Source passage Start Marker
By JayCee500 - 27/05/2014 23:05 - France - Paris

Today, I deliberately didn't tell my therapist half of what I was going through because I didn't want to depress her. FML
I agree, your life sucks 48 332
You deserved it 11 432

JayCee500 tells us more.

JayCee500 2

I'm the OP. I posted this after my last session with my therapist--I'd realized that this particular person wasn't working for me because I didn't really connect with her to an extent where I'd be able to tell her all my problems. This is the first time I'm seeking therapy, and from what people have said, it sometimes takes a while to find someone you are truly comfortable with. Just to be clear--I don't think that my particular problems are at all special, and they aren't even that bad when compared with half the shit people I know go through. It was just getting to the point where I was deliberately excluding things that had happened to me/that I felt because I considered them too "pathetic" to share. You can probably guess that one of my problems is that I care way too much about how other people perceive me.

Top comments

I've done that before, OP. at some point you gotta talk, or find a therapist you can open up to.

Comments

That's what they're for you should just tell her what's on your mind

Sorry you're having a hard time OP :( but for sure you gotta find the right fit with therapists

I hope things get better for you. I know it's hard to find someone to talk to on a deep level.
Source passage End Marker
Entries supplied Start Marker
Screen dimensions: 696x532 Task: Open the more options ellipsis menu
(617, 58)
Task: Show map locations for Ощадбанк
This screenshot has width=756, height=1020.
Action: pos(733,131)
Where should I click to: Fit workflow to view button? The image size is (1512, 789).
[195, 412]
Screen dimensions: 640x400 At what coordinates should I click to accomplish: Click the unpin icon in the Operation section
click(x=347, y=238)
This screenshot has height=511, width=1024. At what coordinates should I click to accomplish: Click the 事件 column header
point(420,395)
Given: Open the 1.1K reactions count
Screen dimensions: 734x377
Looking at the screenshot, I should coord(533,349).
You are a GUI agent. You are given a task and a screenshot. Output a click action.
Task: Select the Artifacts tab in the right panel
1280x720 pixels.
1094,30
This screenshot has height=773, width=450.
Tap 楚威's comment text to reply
Entries supplied End Marker
**What you should do**
Answer these about the therapy post:
1. What city is listed with the post?
2. Is this the poster's first time seeking therapy?
3. What does the poster say one of their problems is?
The entries have nothing to do with the therapy post.

**Task response**
1. Paris.
2. Yes.
3. Caring way too much about how other people perceive them.